2 Een verslag van de initiatieven rond Hillesum zou vele pagina’s beslaan. Alleen al bij het Romeinse Etty Hillesum Project waren bijna veertig sprekers betrokken en enkele duizenden bezoekers hebben deelgenomen aan de bijna twintig bijeenkomsten. Het Project was een initiatief van de Culturele Afdeling van de Gemeentelijke Romeinse Bibliotheken en de Derde Universiteit van Rome en beoogde het werk van Etty Hillesum meer bekendheid te geven. Het vond plaats van 19 januari tot eind februari 2002. Op 14 juni 2002 werd een andere serie van vijftien bijeenkomsten afgesloten, gehouden op Romeinse middelbare scholen.

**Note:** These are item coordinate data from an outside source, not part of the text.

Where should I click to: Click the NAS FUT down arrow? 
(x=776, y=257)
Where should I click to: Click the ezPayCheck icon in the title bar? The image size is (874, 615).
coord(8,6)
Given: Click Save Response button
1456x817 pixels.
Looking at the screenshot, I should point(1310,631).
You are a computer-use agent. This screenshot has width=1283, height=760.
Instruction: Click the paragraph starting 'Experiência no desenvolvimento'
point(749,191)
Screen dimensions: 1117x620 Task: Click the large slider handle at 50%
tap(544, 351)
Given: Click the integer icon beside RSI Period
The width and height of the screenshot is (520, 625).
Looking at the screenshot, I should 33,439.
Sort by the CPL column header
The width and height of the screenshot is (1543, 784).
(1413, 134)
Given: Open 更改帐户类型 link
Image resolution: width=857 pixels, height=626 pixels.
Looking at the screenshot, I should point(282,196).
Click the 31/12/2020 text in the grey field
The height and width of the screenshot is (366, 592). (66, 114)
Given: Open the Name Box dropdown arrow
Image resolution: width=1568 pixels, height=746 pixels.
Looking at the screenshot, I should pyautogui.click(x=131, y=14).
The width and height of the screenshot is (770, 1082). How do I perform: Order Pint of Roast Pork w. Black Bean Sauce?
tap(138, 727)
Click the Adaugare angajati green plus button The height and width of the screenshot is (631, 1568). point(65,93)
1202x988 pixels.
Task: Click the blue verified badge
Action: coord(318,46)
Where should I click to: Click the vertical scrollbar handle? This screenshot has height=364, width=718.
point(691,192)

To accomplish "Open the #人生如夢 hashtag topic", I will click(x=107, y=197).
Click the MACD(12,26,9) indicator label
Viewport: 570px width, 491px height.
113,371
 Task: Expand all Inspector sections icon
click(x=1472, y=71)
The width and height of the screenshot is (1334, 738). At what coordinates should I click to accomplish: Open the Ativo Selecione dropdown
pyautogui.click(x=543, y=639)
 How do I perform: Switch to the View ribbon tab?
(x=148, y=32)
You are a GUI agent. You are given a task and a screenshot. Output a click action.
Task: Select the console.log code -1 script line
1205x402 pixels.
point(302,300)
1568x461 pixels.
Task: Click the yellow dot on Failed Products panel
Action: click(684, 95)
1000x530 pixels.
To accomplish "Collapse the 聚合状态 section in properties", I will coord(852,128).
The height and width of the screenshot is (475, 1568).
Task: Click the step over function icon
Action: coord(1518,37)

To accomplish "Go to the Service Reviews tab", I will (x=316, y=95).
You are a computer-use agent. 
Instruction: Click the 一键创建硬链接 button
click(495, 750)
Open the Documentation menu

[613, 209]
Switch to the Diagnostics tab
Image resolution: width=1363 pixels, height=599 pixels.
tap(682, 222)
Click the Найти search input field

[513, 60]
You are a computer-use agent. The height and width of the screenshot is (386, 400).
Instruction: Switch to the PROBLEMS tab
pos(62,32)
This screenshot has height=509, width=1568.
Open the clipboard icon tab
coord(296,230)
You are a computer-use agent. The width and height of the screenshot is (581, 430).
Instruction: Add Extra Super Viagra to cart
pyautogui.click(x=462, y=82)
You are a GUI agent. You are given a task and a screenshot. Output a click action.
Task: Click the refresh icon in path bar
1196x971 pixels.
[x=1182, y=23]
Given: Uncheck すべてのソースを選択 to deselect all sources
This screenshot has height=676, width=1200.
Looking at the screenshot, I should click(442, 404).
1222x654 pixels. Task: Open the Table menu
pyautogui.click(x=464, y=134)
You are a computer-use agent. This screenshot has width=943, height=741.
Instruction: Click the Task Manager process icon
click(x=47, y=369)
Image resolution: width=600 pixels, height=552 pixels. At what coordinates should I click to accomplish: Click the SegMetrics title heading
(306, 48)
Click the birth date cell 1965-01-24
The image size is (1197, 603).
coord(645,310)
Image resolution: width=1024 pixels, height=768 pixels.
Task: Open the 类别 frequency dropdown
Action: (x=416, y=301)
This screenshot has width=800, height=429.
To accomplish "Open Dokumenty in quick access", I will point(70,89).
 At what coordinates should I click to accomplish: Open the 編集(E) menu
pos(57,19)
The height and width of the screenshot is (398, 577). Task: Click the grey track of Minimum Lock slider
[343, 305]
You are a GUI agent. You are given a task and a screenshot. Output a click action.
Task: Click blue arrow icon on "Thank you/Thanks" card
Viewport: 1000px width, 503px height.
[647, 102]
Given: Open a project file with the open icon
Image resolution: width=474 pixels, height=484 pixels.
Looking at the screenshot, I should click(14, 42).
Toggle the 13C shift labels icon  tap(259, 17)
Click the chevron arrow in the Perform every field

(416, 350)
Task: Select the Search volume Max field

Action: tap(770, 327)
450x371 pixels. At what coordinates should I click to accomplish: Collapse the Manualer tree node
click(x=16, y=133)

3 Adelphi heeft een optie op de nagelaten geschriften. Of en wanneer Adelphi ze wil publiceren en of men daaraan de inmiddels verschenen Amerikaanse geannoteerde editie ten grondslag wil leggen, dan wel uit wil gaan van de Nederlandse editie bezorgd door Klaas A.D. Smelik, moet nog blijken.
4 Edward van Voolen gebruikt in zijn Woord vooraf op Etty de beleefde wending ‘immers de door uitgever J.G. Gaarlandt gemaakte selecties geven geen compleet beeld’.
5 De zin zou moeten voorkomen op pagina 269 van Etty.
6 Zie de doctoraalscriptie van Janny van der Molen, Heerenveen, juli 2001.
7 Persoonlijke mededeling van de vertaalster op 21 mei 2002.
8 Het gaat om de pagina’s: 14-15 (18), 30-32 (61), 32-33 (28), 36-38 (68), 39-40 (34), 42 (7), 45-46 (59), 47-48 (30), 50-52 (64), 53-54 (18), 57 (22), 58-59 (41), 60-61 (21), 76 (10). Een pagina van HVL heeft 39 regels, en telt effectief 187 pagina’s. Totaal aantal weggelaten regels: 481.
9 ‘Lijdt gij dan niet? De wereld is verworden./ Zij rolt niet meer melodisch uit Gods hand./ Schone bevolkingen werden tot horden/ Tot waanzin steeg het menselijk verstand.’ Zie Etty, p. 719.
10 Giancarlo Gaeta ‘Genesi di una trasformazione interiore’, Lo Straniero, 4 (2002) 11, p. 5-24. Vertaling van Elisabetta Svaluto Moreolo.